■ EXERCISE REQUIREMENTS: The task calls for the lines from the start of the entries below through the line with "Image resolution: width=670", given again verbatim, with every picture dropped.

■ MATERIAL FOR THIS TASK:
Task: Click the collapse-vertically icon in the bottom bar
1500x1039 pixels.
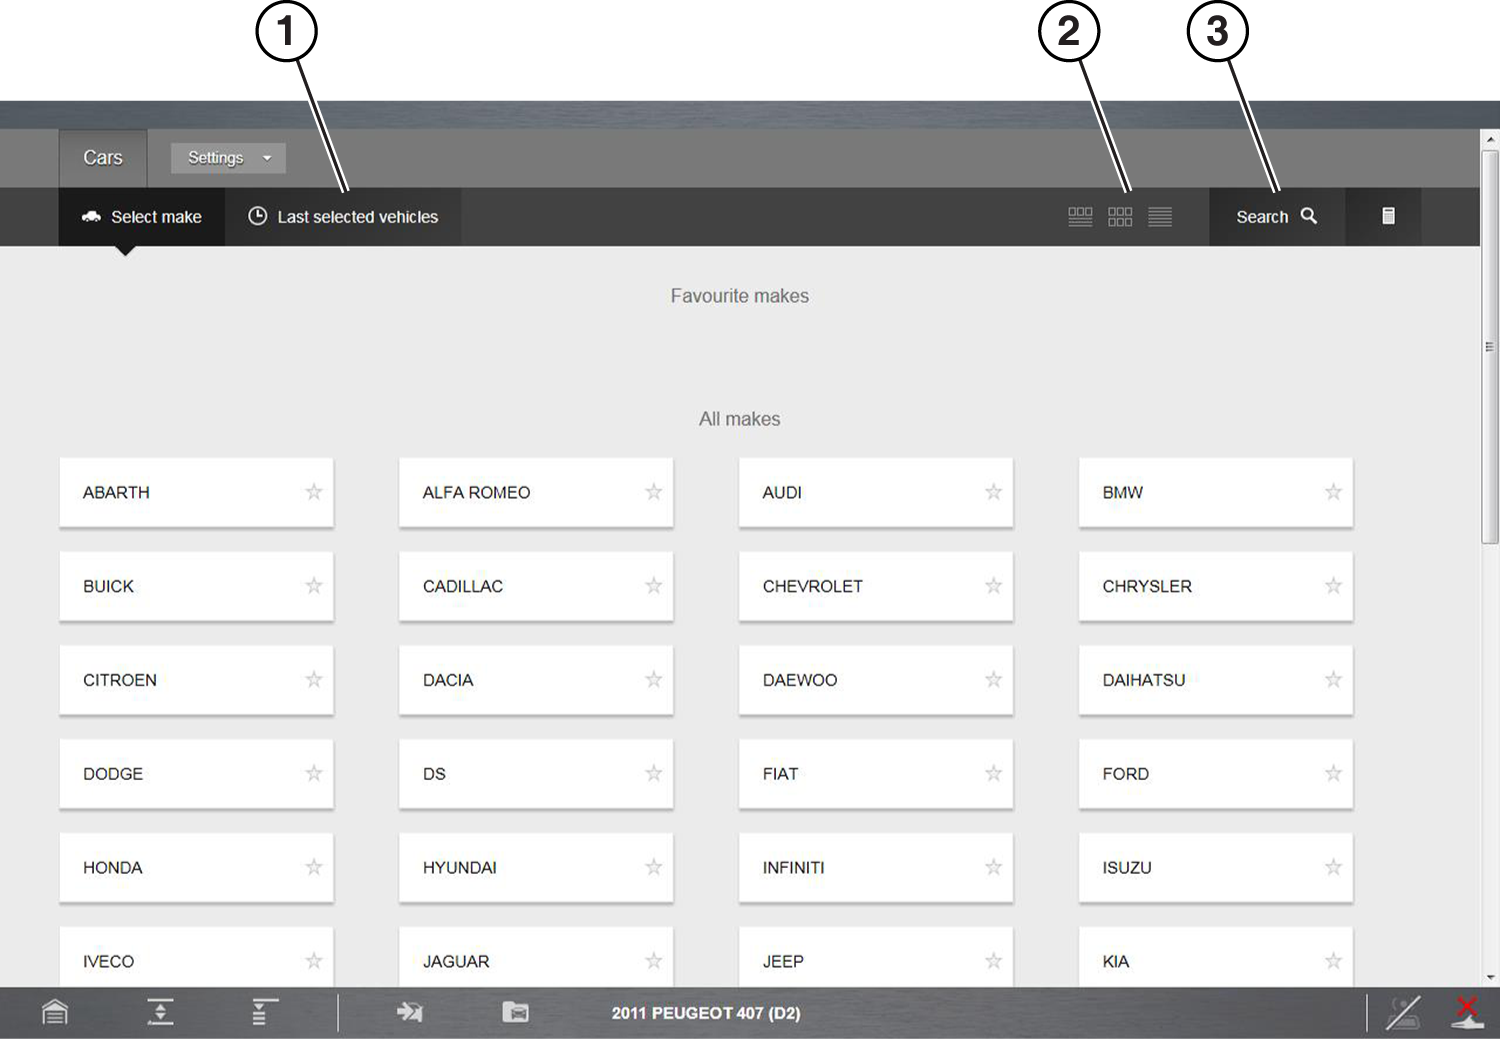Action: [160, 1013]
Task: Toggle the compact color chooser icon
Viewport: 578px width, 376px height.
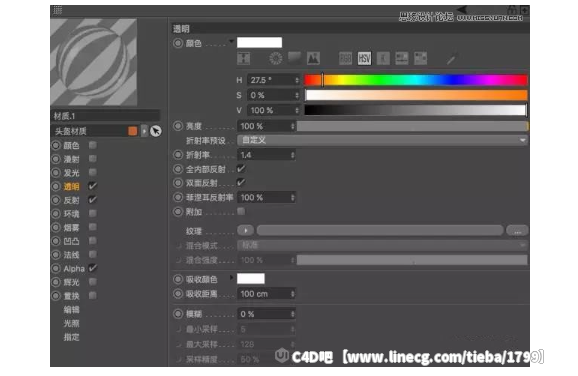Action: tap(244, 58)
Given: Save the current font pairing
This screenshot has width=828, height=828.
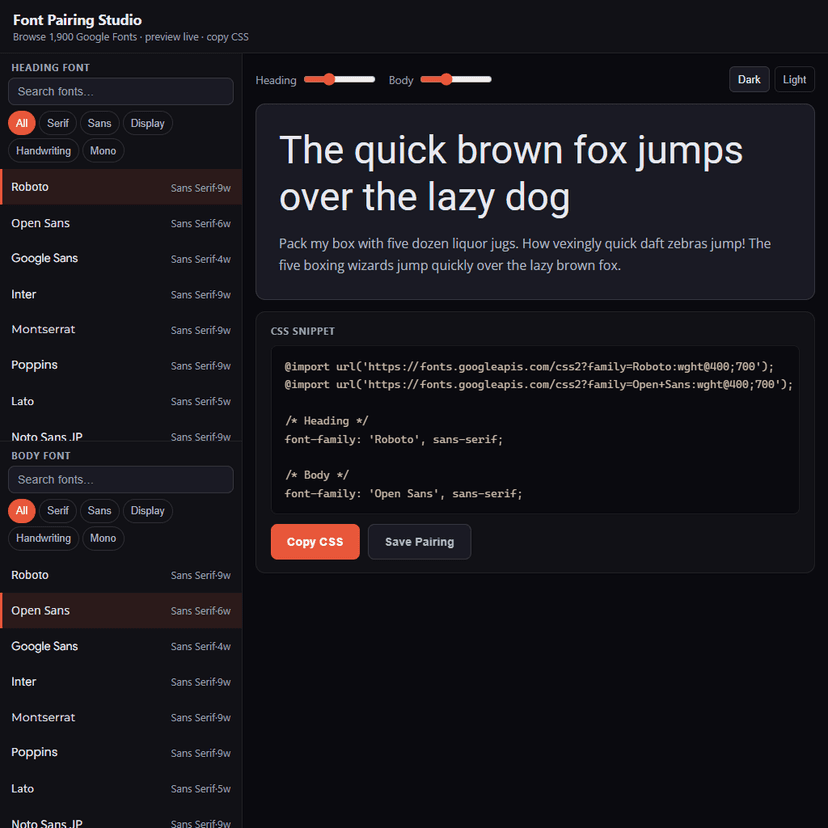Looking at the screenshot, I should click(419, 541).
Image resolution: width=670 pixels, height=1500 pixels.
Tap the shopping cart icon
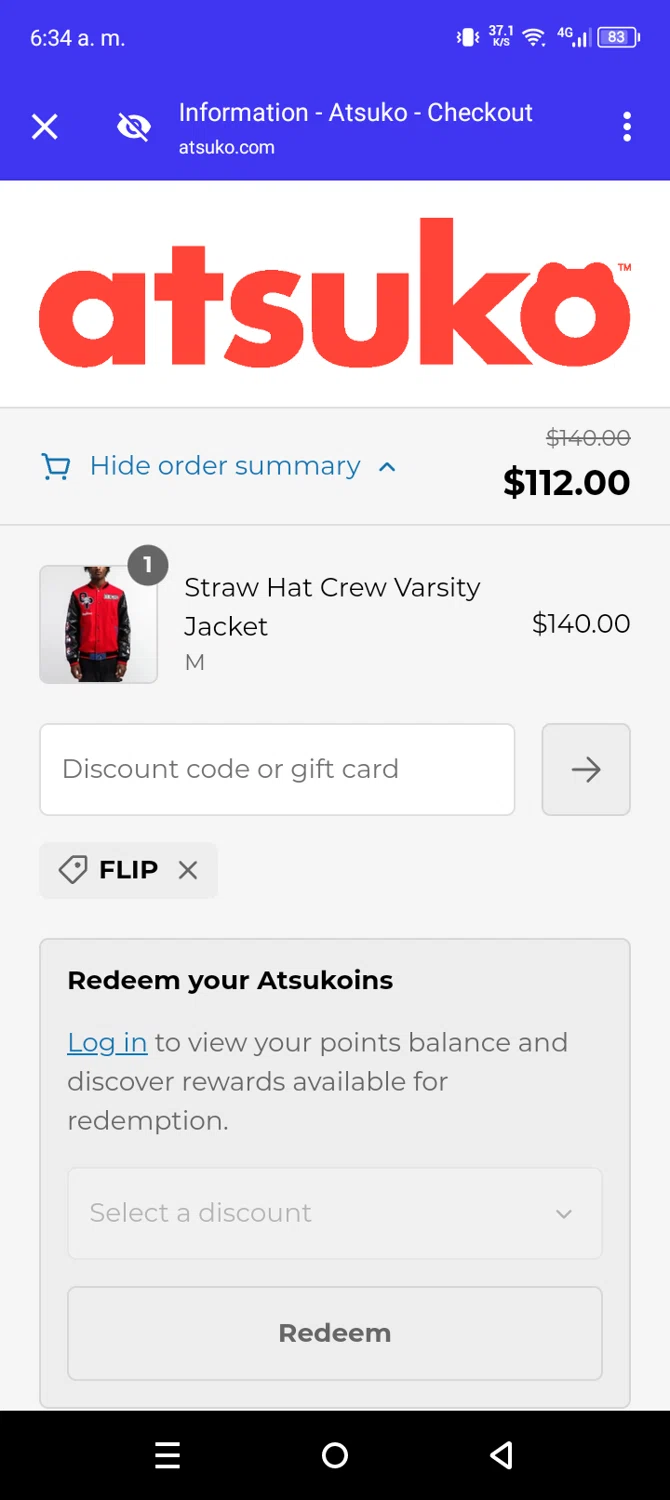coord(56,467)
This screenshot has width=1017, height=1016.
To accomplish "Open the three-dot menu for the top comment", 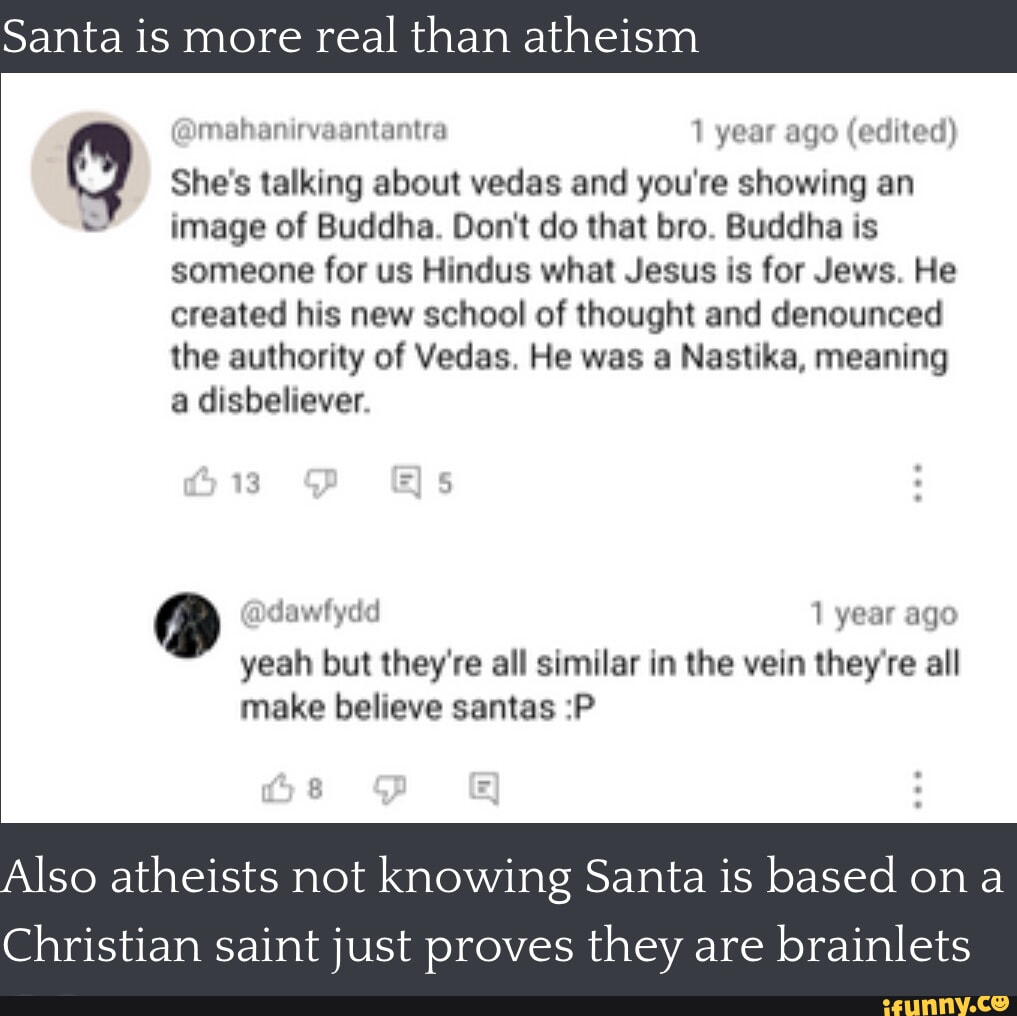I will [917, 483].
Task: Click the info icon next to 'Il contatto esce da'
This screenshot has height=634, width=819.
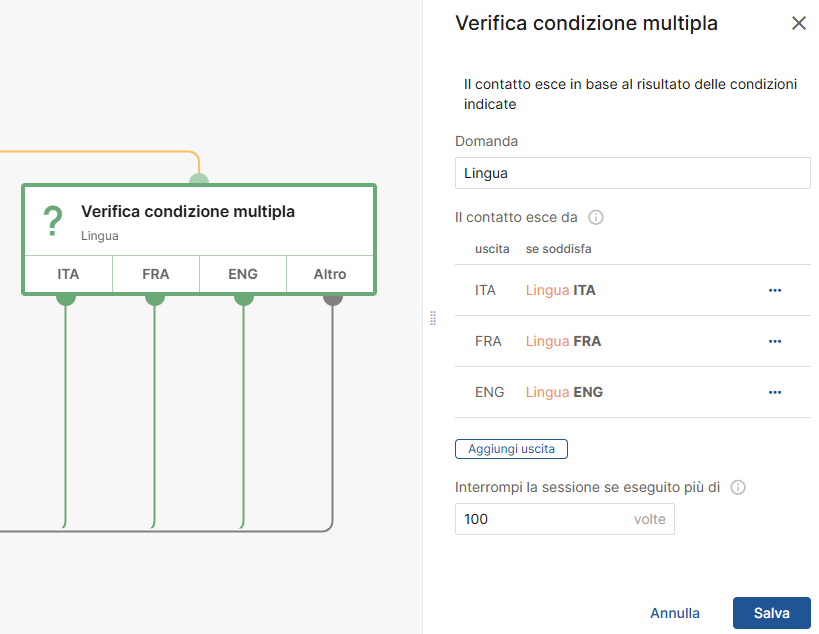Action: [595, 217]
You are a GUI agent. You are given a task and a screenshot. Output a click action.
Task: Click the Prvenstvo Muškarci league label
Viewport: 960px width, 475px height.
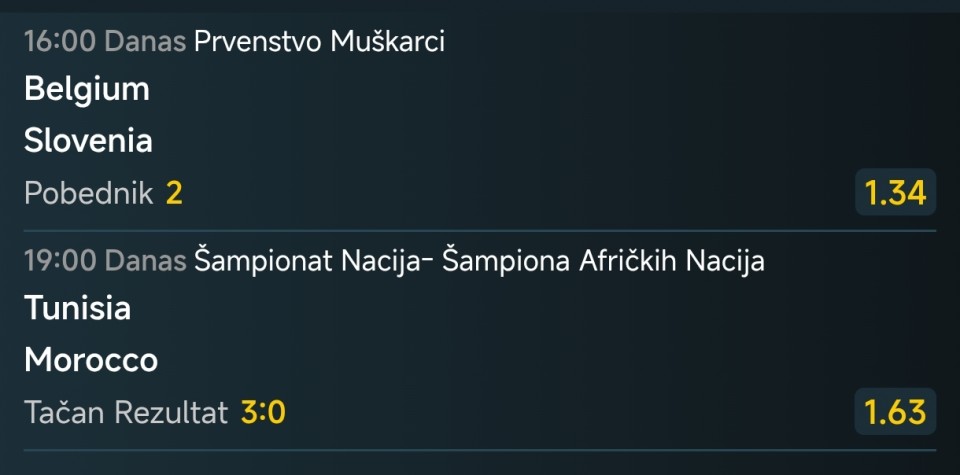pos(319,42)
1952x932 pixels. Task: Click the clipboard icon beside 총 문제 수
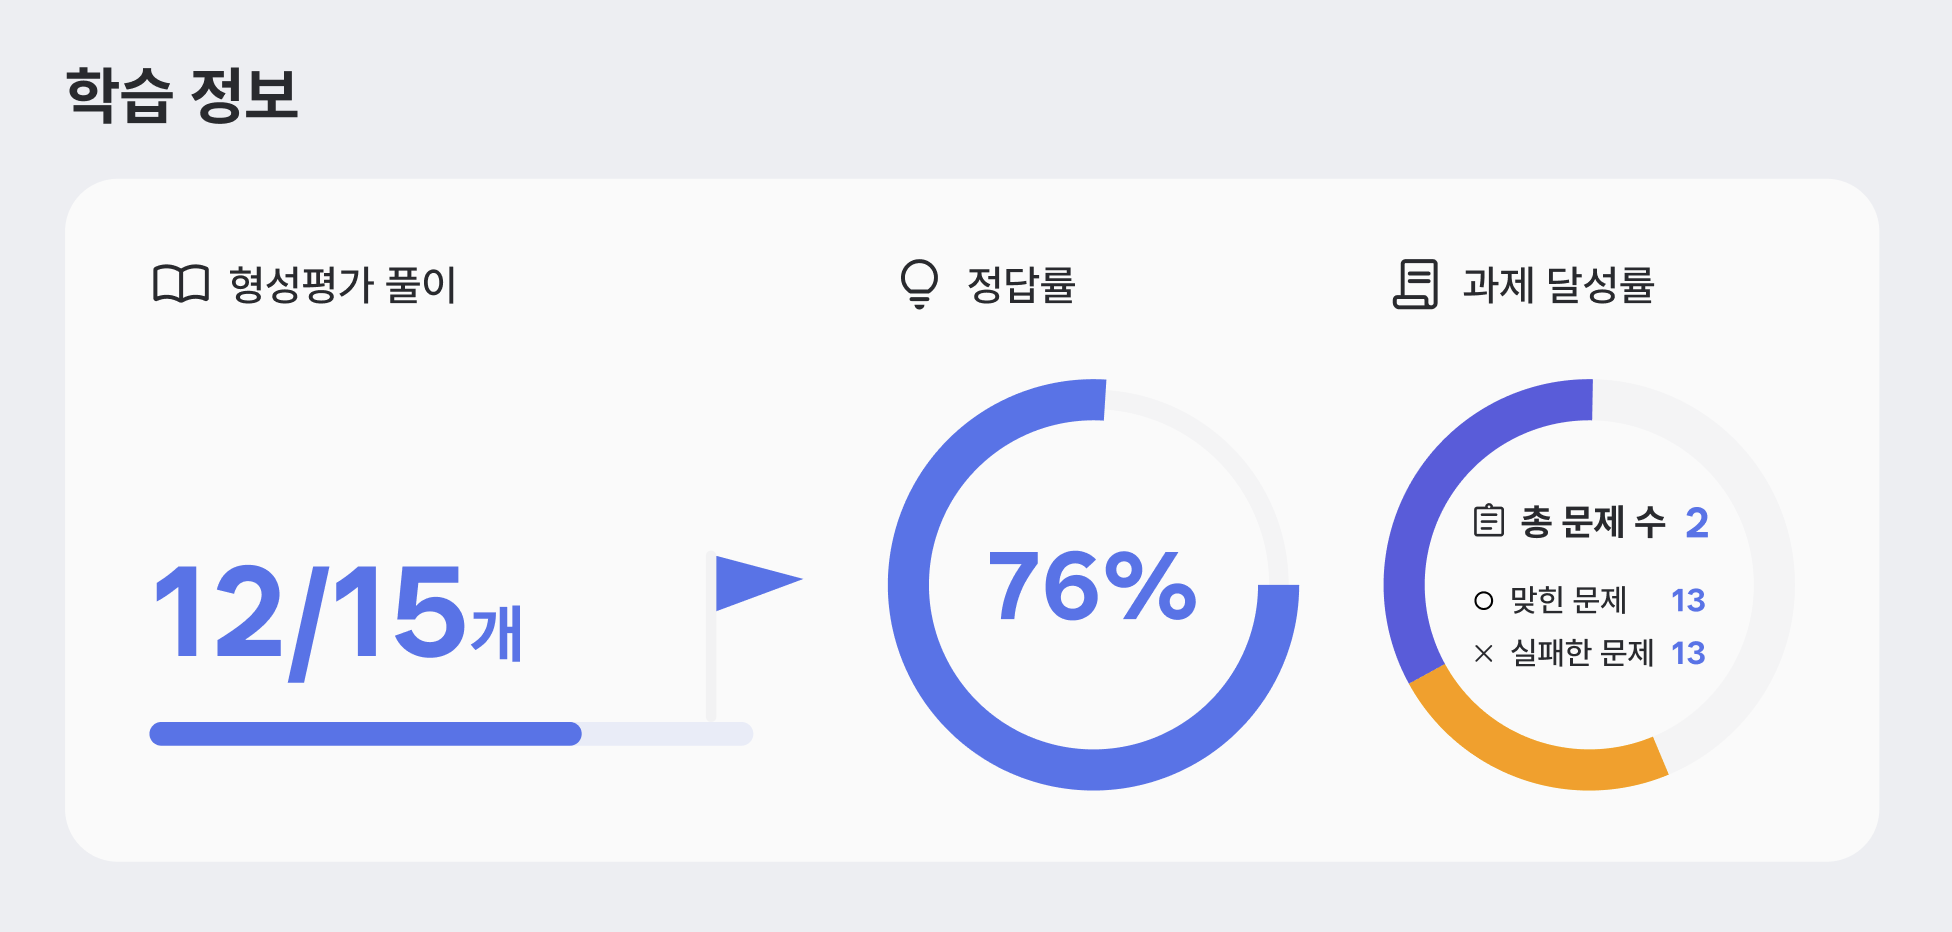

■ SOLUTION TO THE PROBLEM:
Task: Click the collapse-vertically icon in the bottom bar
1500x1039 pixels.
Action: [160, 1013]
Task: Toggle the compact color chooser icon
Viewport: 578px width, 376px height.
Action: tap(244, 58)
Given: Save the current font pairing
This screenshot has width=828, height=828.
Looking at the screenshot, I should click(419, 541).
Image resolution: width=670 pixels, height=1500 pixels.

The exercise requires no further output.